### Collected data
+ + + + +

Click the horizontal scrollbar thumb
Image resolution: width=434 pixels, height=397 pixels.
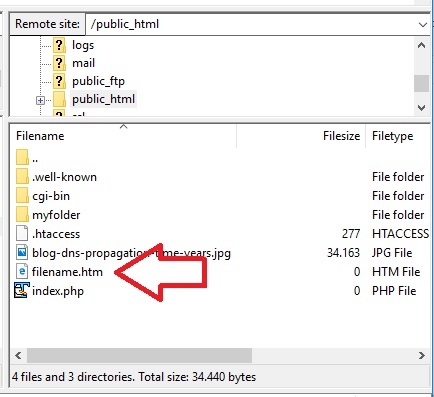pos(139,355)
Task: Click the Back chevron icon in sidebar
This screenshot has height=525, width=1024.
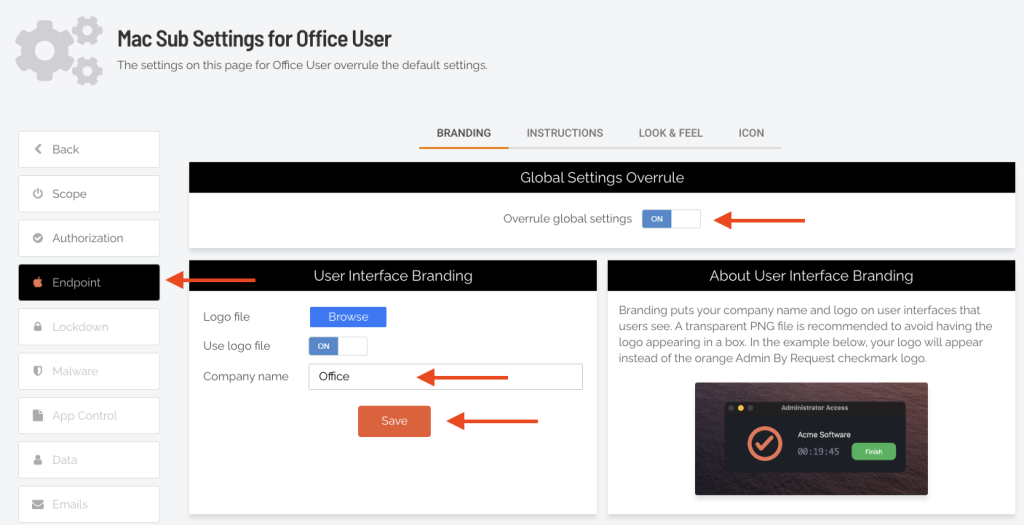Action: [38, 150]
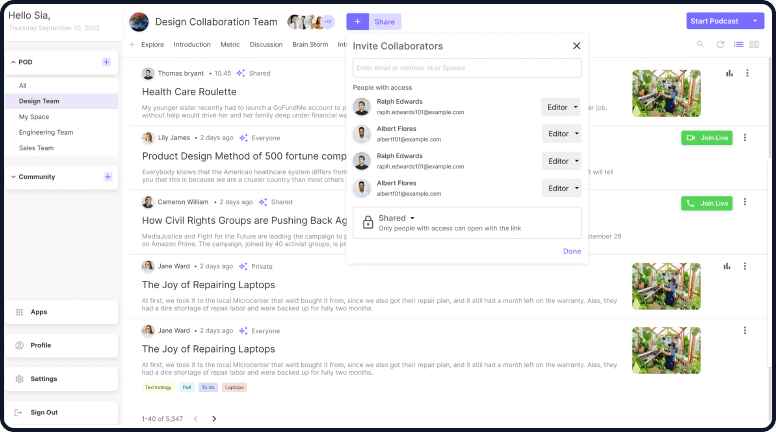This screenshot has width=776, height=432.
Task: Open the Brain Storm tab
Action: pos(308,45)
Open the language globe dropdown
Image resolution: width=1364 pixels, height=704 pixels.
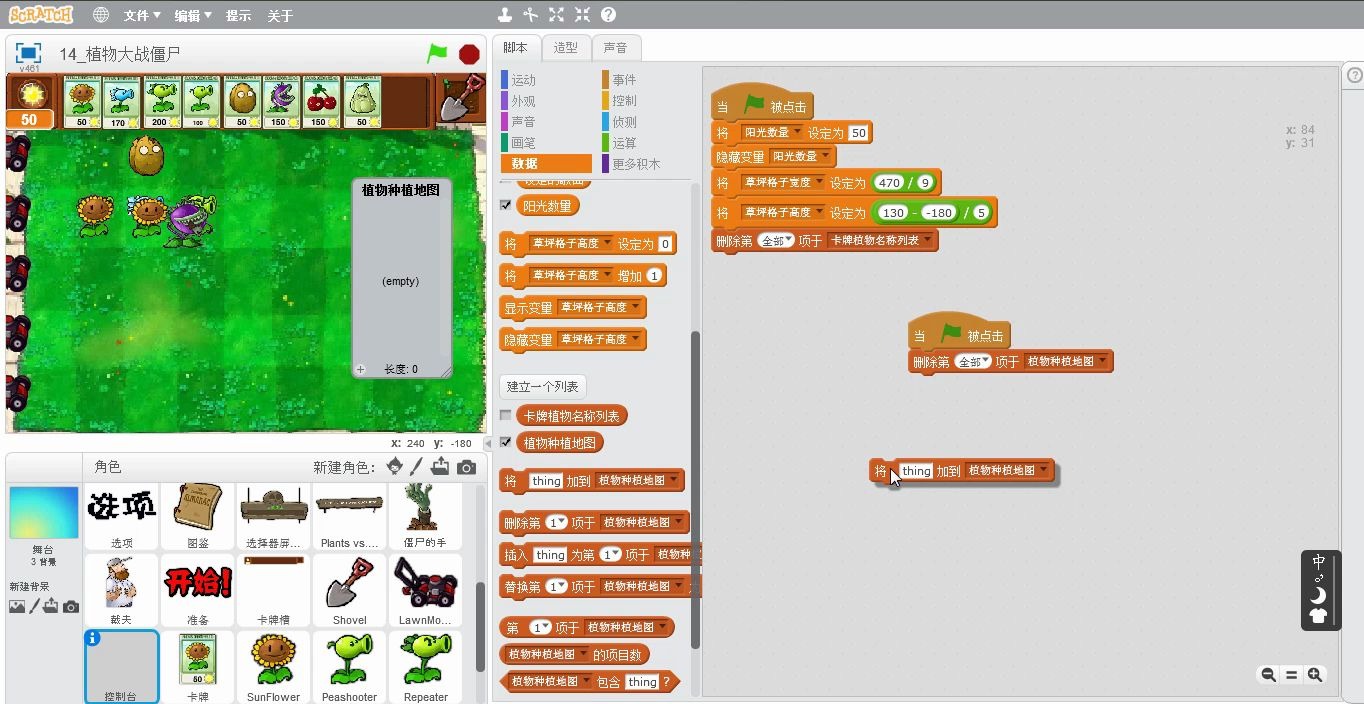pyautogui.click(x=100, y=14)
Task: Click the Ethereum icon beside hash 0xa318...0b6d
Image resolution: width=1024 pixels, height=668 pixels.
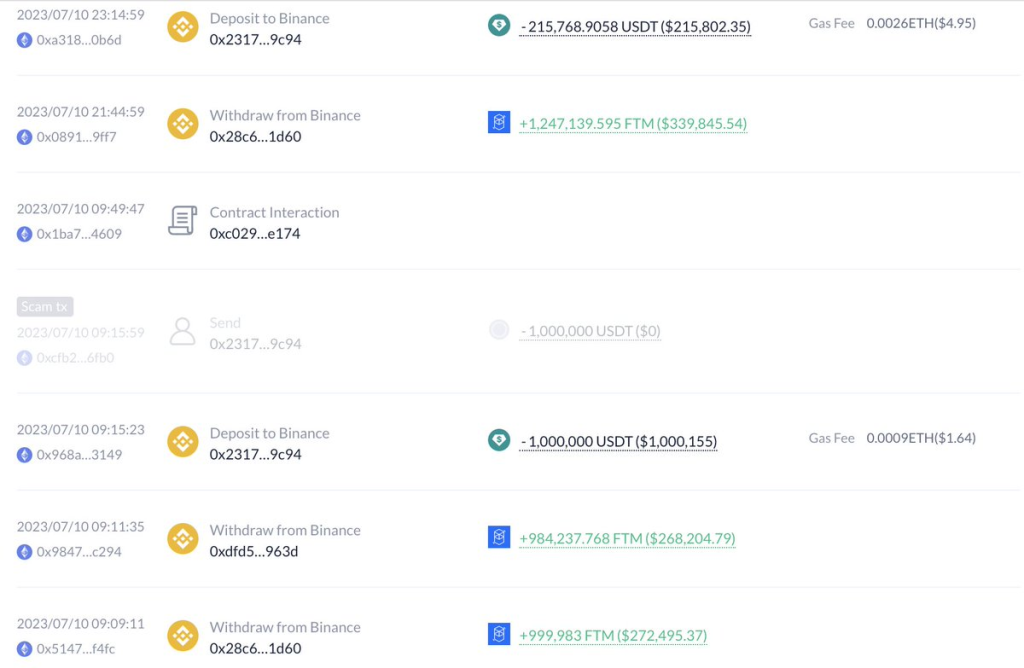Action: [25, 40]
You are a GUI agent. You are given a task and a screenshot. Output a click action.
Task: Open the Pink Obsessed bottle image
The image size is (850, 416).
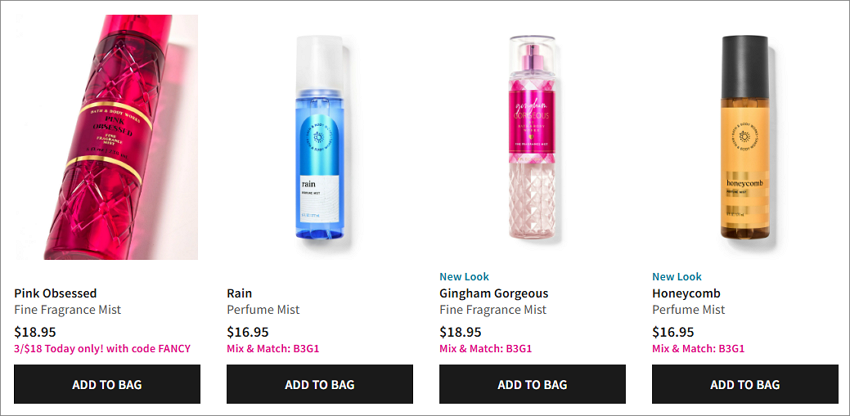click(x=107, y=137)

+ + + + +

### What you should do
Above are the records; reproduce them exactly and leave out the pictures.

### Result of the task
Click the horizontal scrollbar thumb
Image resolution: width=434 pixels, height=397 pixels.
pos(139,355)
Task: Click the Back chevron icon in sidebar
This screenshot has height=525, width=1024.
Action: [38, 150]
This screenshot has width=776, height=432.
Task: Open the Brain Storm tab
Action: pos(308,45)
Open the language globe dropdown
Image resolution: width=1364 pixels, height=704 pixels.
pyautogui.click(x=100, y=14)
Task: Click the Ethereum icon beside hash 0xa318...0b6d
Image resolution: width=1024 pixels, height=668 pixels.
Action: [25, 40]
You are a GUI agent. You are given a task and a screenshot. Output a click action.
Task: Open the Pink Obsessed bottle image
The image size is (850, 416).
click(x=107, y=137)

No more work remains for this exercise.